## PROBLEM DETAILS
Output nothing except the lines from the one containing "You are a computer-use agent. Screen" through the final line of the data, both included, typed exactly, minus the pictures.
----------
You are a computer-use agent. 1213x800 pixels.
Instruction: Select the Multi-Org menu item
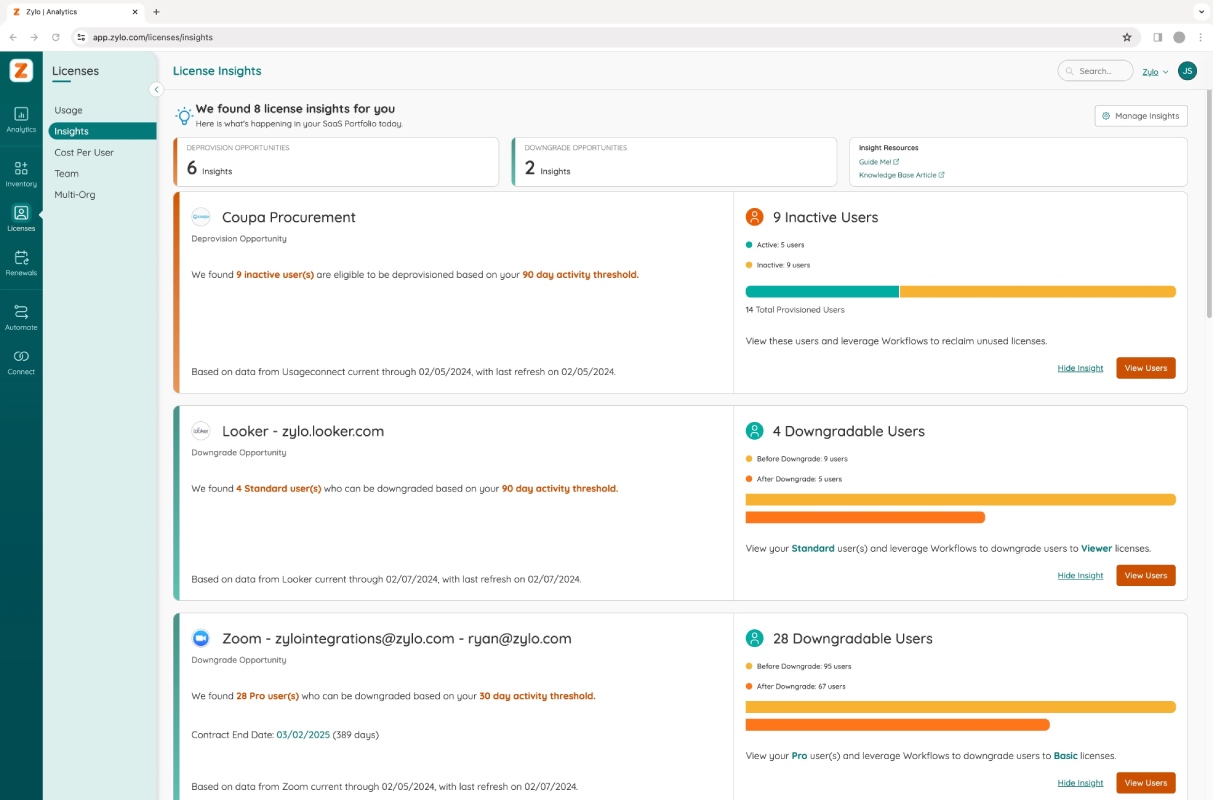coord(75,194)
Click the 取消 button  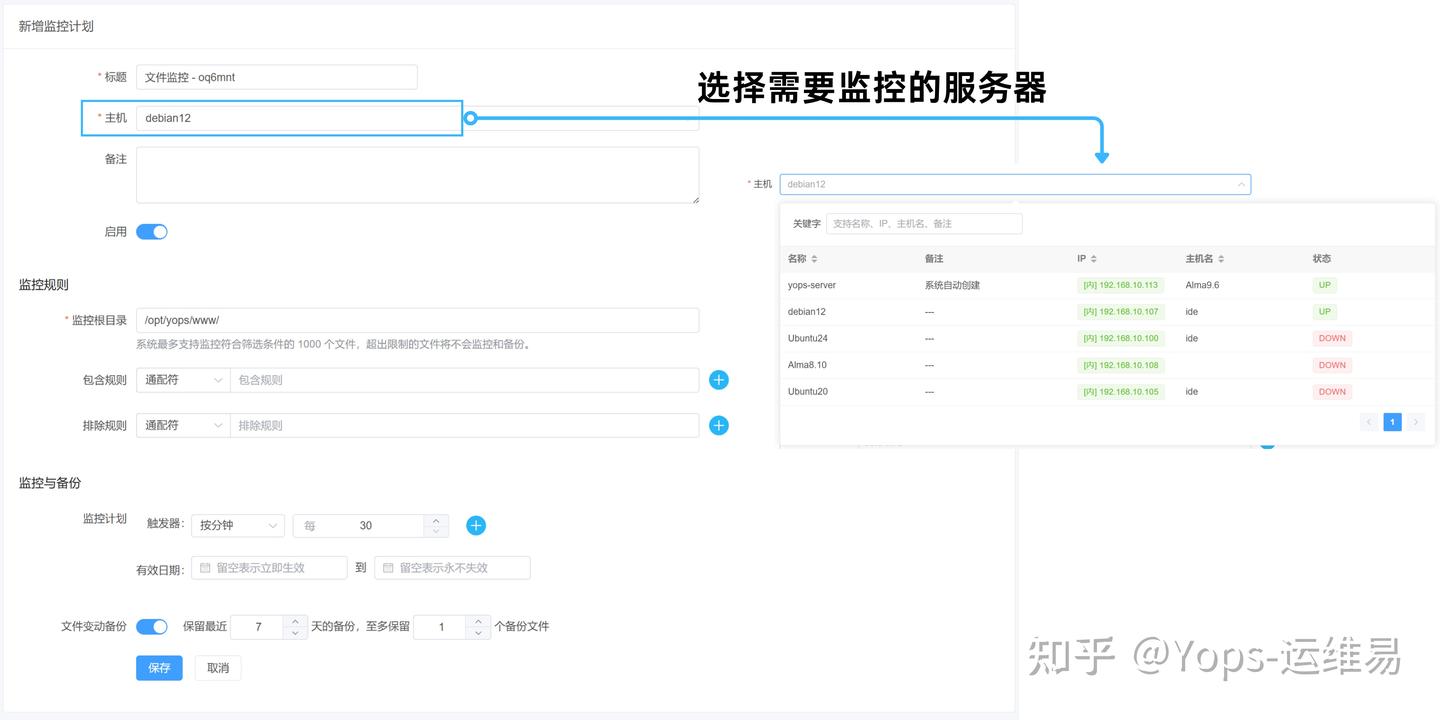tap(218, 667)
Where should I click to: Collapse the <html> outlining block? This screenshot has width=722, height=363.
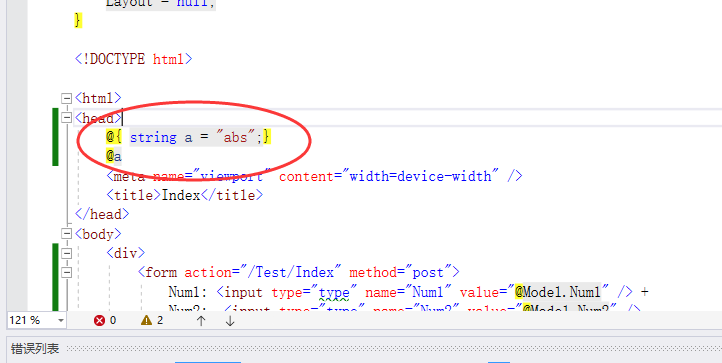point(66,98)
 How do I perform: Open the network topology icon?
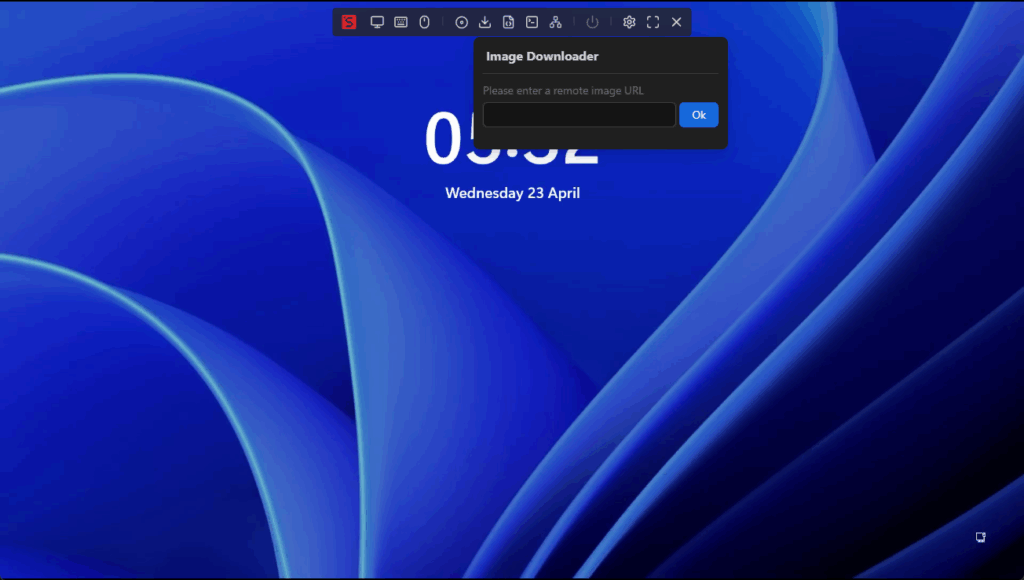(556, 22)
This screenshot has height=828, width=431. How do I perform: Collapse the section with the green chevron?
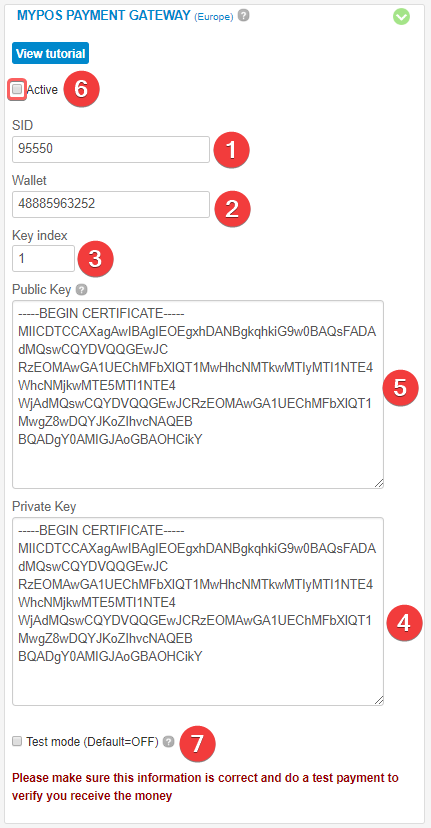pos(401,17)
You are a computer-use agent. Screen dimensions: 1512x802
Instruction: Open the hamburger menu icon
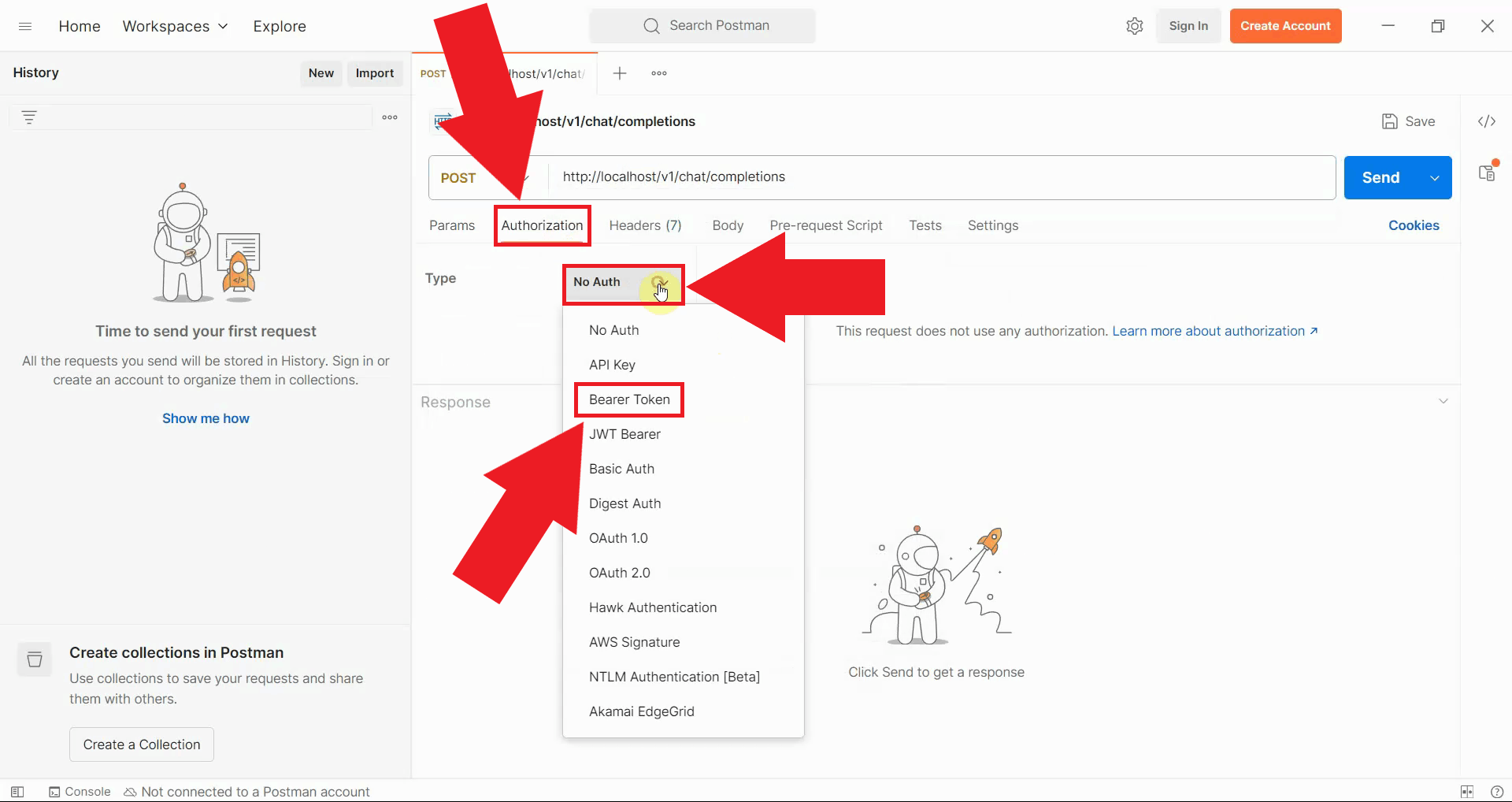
----------
## SOLUTION TO THE PROBLEM
You are a computer-use agent. Screen dimensions: 1512x802
Instruction: Open the hamburger menu icon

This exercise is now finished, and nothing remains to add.